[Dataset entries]
======

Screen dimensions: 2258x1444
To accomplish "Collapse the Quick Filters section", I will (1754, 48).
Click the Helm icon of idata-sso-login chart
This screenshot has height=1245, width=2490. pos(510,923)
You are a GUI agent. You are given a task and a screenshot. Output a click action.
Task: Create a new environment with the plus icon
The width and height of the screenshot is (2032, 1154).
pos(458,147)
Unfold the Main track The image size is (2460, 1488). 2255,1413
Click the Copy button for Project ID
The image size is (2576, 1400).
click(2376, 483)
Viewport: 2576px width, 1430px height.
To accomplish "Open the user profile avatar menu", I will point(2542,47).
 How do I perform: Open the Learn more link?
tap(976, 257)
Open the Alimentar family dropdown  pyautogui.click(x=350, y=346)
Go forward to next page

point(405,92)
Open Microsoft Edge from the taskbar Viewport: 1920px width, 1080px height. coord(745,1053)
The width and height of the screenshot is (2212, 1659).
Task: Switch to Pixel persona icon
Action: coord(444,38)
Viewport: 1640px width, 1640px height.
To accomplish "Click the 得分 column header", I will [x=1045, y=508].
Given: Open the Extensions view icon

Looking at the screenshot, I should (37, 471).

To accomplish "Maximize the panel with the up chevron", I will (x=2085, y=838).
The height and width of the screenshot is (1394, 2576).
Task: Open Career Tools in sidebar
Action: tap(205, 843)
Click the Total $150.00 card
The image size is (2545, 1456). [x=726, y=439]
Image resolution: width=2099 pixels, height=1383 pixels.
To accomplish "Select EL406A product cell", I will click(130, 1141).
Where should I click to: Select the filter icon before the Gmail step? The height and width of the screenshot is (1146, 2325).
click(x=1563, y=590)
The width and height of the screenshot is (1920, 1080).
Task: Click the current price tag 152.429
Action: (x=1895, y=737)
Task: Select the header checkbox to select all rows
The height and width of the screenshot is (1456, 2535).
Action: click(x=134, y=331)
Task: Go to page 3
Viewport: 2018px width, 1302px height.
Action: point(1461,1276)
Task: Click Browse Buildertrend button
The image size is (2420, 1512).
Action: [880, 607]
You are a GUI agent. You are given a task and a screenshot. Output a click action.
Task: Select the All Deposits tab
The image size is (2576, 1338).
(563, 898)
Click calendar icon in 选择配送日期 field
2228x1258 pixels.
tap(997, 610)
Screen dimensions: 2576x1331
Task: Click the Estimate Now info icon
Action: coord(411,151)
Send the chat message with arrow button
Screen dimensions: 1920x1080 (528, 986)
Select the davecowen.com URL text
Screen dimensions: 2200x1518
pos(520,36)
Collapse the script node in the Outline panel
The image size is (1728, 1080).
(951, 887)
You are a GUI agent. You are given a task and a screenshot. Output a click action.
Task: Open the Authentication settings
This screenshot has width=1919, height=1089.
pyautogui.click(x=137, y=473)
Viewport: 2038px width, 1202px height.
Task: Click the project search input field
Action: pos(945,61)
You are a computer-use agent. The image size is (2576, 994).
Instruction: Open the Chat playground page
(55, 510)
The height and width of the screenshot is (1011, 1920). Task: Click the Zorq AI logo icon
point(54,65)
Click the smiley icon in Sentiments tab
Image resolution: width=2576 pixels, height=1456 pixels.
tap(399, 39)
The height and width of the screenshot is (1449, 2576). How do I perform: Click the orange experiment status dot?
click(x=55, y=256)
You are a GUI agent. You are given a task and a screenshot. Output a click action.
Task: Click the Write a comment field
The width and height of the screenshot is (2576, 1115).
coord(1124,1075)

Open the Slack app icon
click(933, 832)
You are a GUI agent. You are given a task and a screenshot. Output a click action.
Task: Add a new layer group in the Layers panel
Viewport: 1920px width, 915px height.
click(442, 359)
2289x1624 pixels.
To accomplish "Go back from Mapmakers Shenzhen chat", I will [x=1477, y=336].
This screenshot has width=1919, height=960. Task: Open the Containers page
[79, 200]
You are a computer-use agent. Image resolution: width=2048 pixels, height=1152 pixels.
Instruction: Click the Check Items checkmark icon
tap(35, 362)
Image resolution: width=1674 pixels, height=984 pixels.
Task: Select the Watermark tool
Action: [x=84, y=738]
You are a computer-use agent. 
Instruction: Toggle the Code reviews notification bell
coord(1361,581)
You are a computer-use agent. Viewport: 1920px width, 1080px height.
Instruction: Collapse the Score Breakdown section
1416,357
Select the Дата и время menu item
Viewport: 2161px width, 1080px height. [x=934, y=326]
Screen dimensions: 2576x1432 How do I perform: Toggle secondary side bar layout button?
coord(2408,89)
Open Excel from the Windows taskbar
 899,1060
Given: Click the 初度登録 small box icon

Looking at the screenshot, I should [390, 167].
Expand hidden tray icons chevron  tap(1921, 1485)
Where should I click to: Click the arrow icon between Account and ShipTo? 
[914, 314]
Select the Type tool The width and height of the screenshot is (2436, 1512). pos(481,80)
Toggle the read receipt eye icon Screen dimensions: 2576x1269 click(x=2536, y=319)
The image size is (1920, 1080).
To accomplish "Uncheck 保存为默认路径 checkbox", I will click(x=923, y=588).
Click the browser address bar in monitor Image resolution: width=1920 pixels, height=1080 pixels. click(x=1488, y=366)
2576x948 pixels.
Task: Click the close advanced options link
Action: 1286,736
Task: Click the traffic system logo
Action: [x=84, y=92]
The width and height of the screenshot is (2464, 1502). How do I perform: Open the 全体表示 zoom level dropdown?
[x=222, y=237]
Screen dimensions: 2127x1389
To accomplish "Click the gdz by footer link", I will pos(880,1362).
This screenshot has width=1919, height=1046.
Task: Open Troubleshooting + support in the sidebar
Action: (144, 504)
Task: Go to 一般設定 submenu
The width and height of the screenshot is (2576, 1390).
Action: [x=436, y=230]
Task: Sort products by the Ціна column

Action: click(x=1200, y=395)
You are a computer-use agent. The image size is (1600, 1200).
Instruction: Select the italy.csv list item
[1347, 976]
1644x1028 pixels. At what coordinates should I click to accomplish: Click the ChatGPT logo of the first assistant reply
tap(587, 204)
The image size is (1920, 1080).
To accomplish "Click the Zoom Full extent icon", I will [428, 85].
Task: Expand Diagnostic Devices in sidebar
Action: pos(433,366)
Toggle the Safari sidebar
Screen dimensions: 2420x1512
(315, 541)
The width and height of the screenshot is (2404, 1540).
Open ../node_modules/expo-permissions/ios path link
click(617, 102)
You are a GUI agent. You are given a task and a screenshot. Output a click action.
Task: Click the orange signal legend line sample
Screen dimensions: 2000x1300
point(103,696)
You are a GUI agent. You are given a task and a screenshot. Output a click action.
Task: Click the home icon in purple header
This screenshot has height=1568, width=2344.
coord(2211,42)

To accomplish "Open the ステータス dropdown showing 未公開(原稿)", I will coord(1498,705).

======

[WHAT THE TASK ASKS] From the entries above, restate word for word the lines from the line containing "Screen dimensions: 2576x1432" to the line containing "Screen dimensions: 2127x1389", both ends included, and nothing more.

[RESULT BELOW]
Screen dimensions: 2576x1432 How do I perform: Toggle secondary side bar layout button?
coord(2408,89)
Open Excel from the Windows taskbar
 899,1060
Given: Click the 初度登録 small box icon

Looking at the screenshot, I should [390, 167].
Expand hidden tray icons chevron  tap(1921, 1485)
Where should I click to: Click the arrow icon between Account and ShipTo? 
[914, 314]
Select the Type tool The width and height of the screenshot is (2436, 1512). pos(481,80)
Toggle the read receipt eye icon Screen dimensions: 2576x1269 click(x=2536, y=319)
The image size is (1920, 1080).
To accomplish "Uncheck 保存为默认路径 checkbox", I will click(x=923, y=588).
Click the browser address bar in monitor Image resolution: width=1920 pixels, height=1080 pixels. click(x=1488, y=366)
2576x948 pixels.
Task: Click the close advanced options link
Action: 1286,736
Task: Click the traffic system logo
Action: [x=84, y=92]
The width and height of the screenshot is (2464, 1502). How do I perform: Open the 全体表示 zoom level dropdown?
[x=222, y=237]
Screen dimensions: 2127x1389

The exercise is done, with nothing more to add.